- Opening Delimiter -

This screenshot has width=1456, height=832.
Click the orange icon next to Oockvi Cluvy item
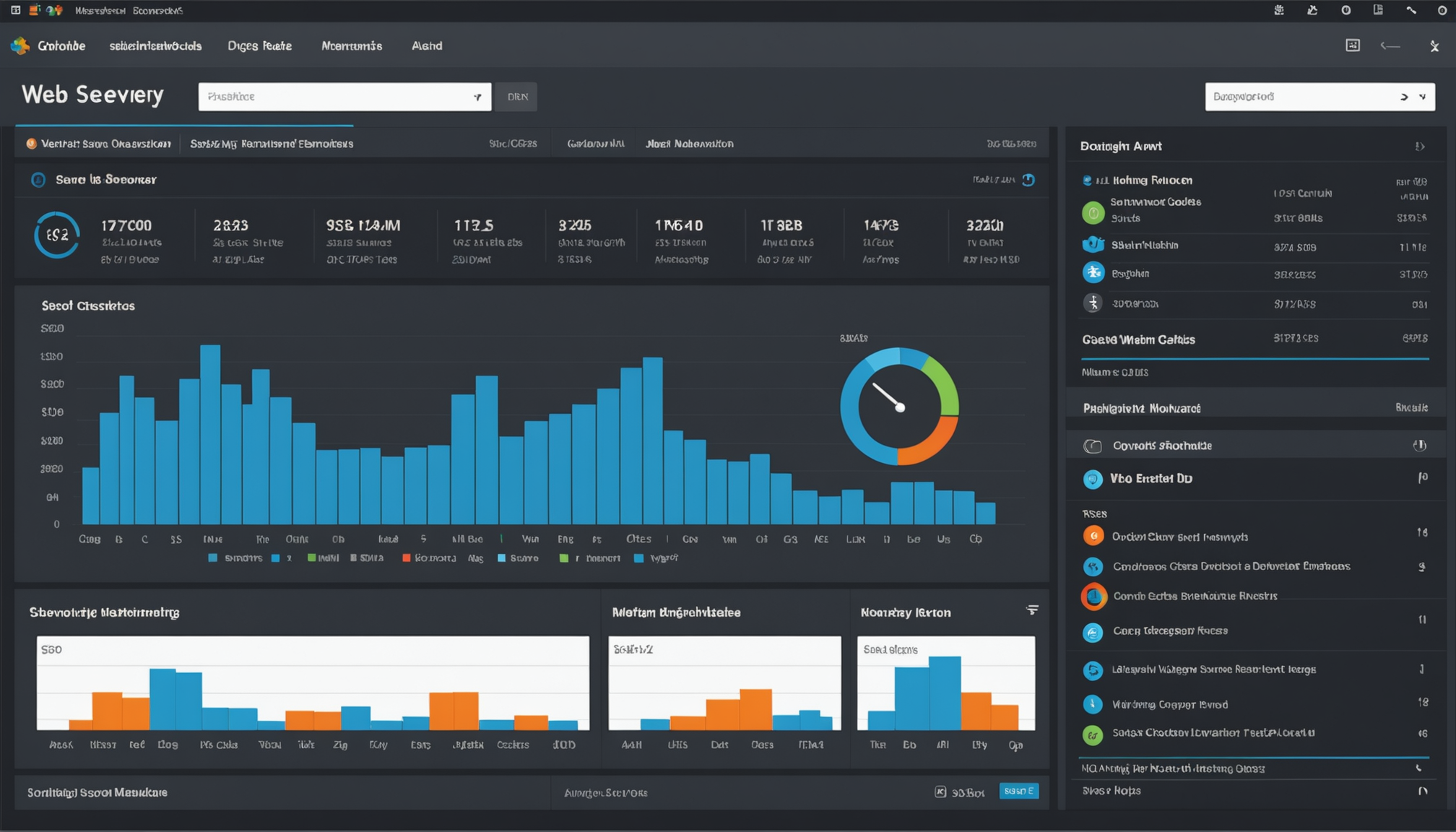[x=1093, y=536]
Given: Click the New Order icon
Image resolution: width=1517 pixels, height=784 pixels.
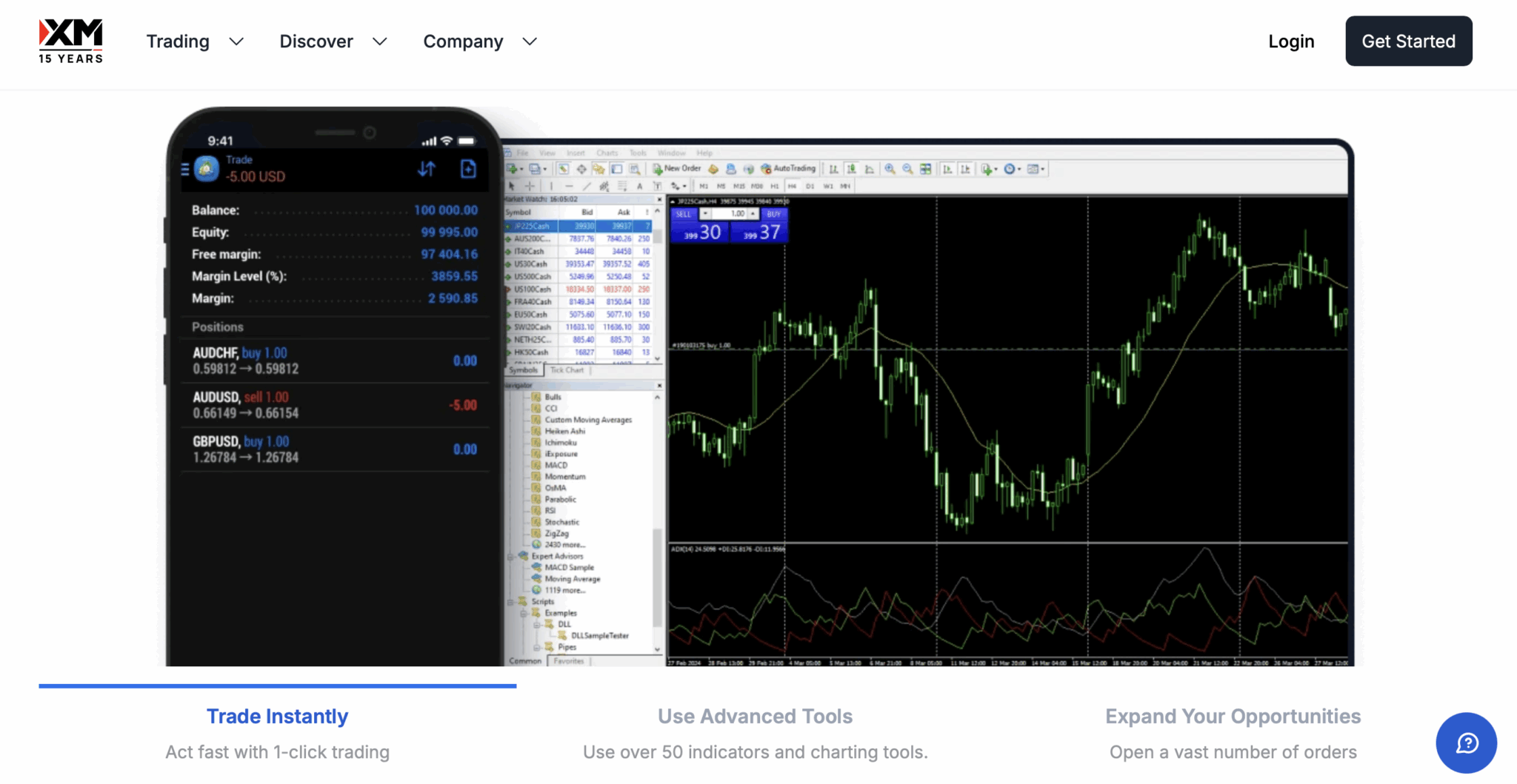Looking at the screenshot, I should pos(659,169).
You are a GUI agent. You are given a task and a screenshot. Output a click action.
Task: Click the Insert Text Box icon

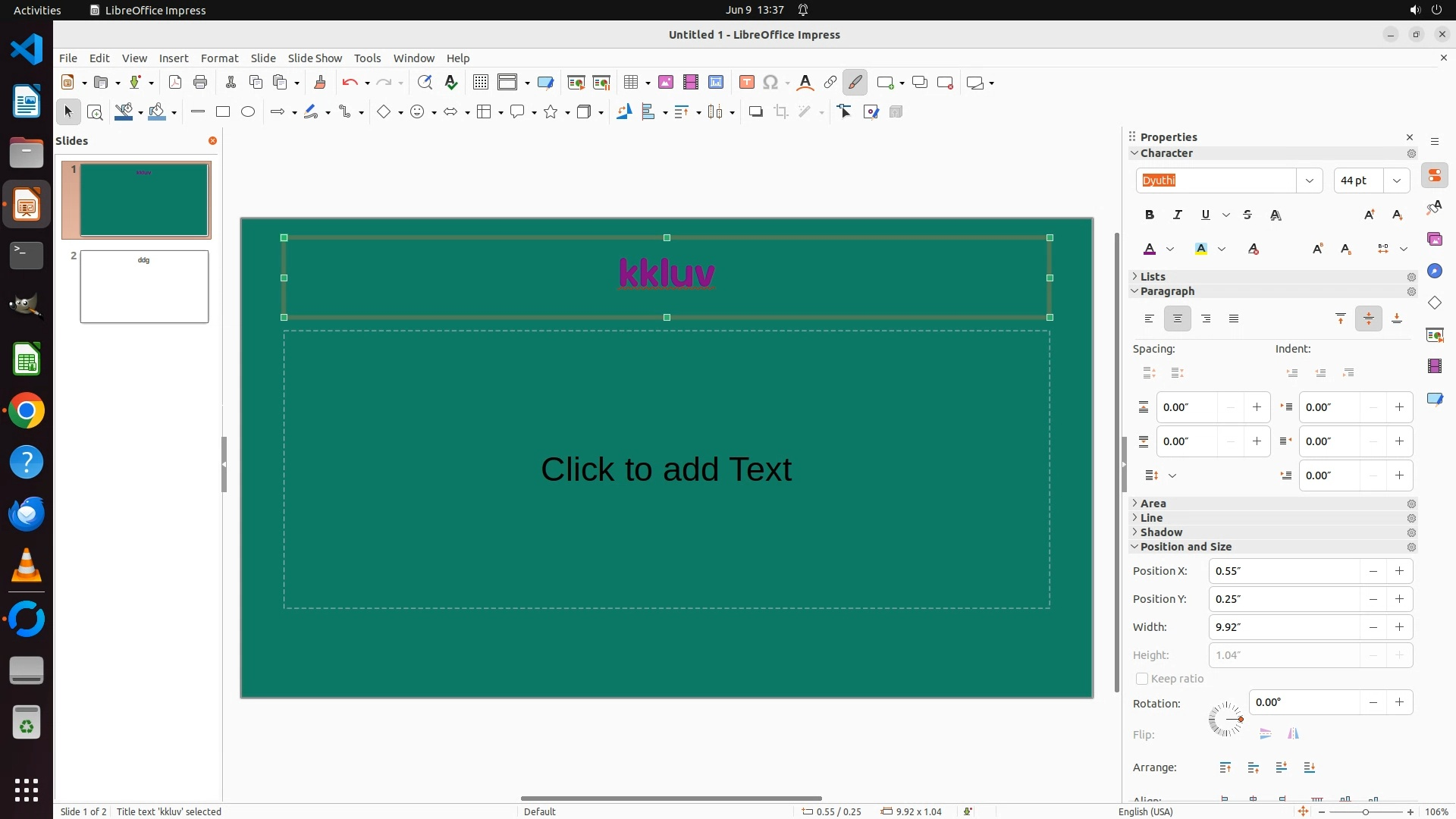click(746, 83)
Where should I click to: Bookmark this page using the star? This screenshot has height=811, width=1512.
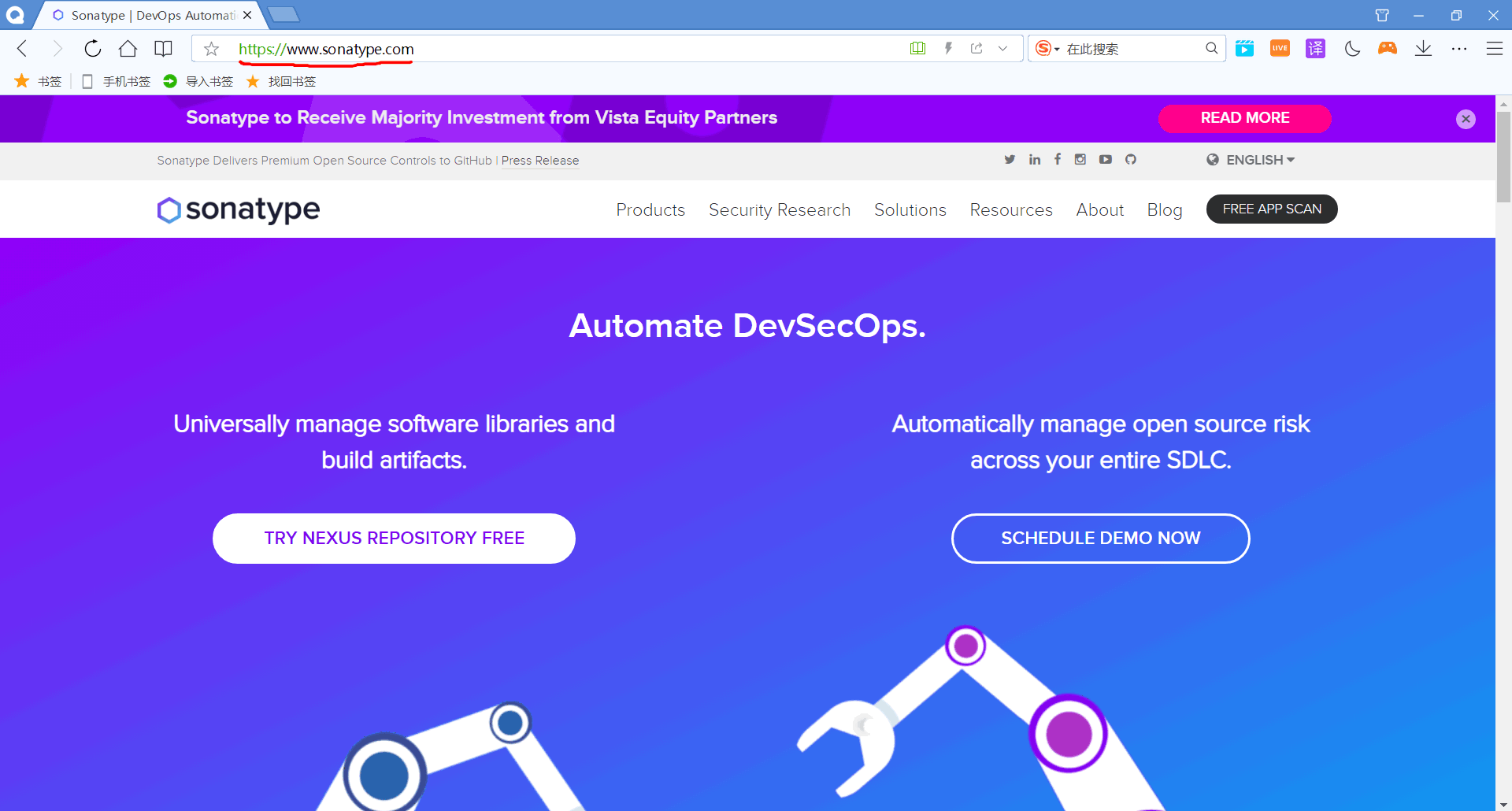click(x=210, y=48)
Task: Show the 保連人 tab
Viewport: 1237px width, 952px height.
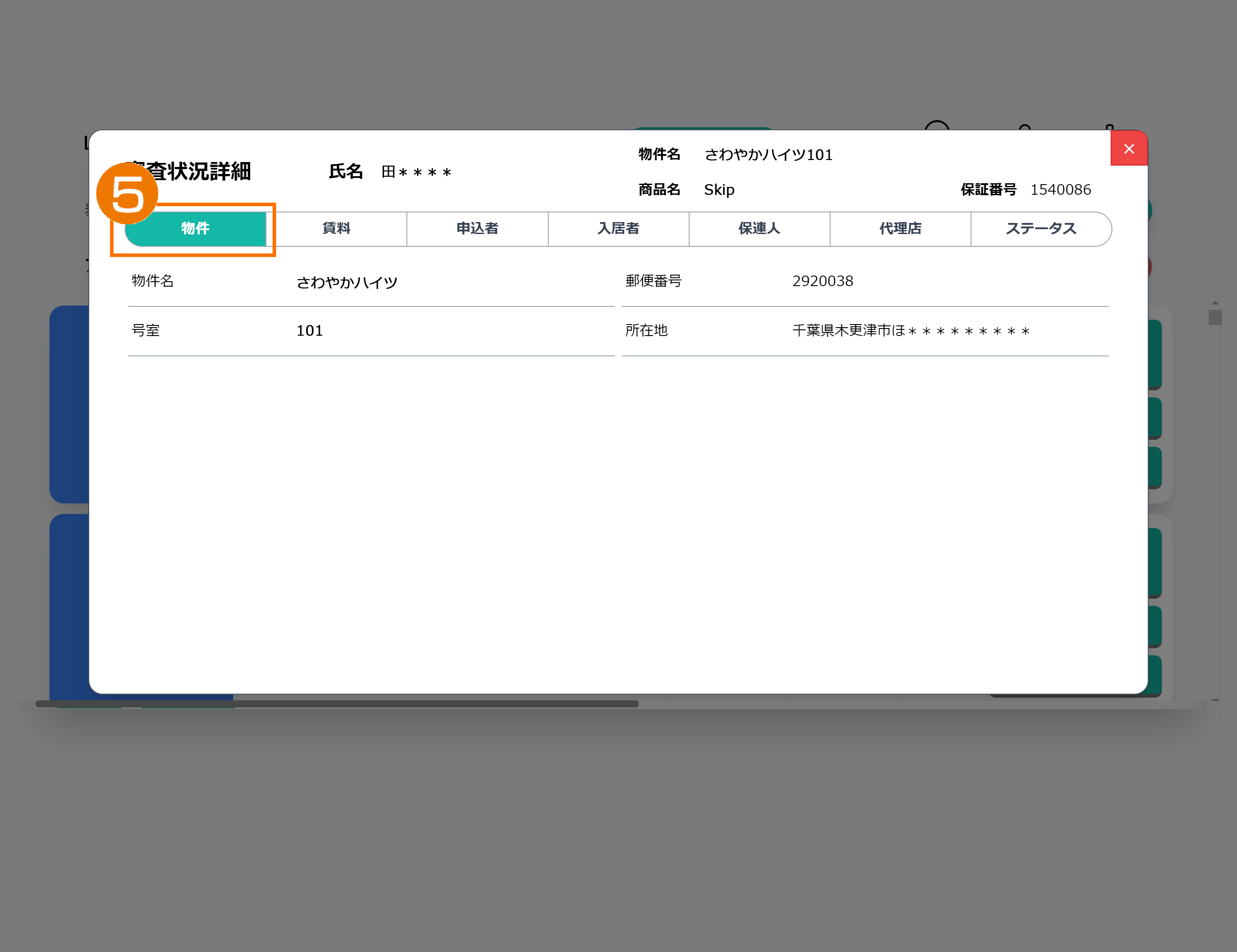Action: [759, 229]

- Closing Delimiter -

EXERCISE INSTRUCTIONS: Repeat, exactly and in full, all records above, but include no pictures.

RESPONSE TO THIS TASK:
This screenshot has width=1456, height=832.
Click the orange icon next to Oockvi Cluvy item
[x=1093, y=536]
Given: Click the New Order icon
Image resolution: width=1517 pixels, height=784 pixels.
Looking at the screenshot, I should pos(659,169).
You are a GUI agent. You are given a task and a screenshot. Output a click action.
Task: Click the Insert Text Box icon

click(746, 83)
Where should I click to: Bookmark this page using the star? This screenshot has height=811, width=1512.
click(x=210, y=48)
Task: Show the 保連人 tab
Viewport: 1237px width, 952px height.
Action: [759, 229]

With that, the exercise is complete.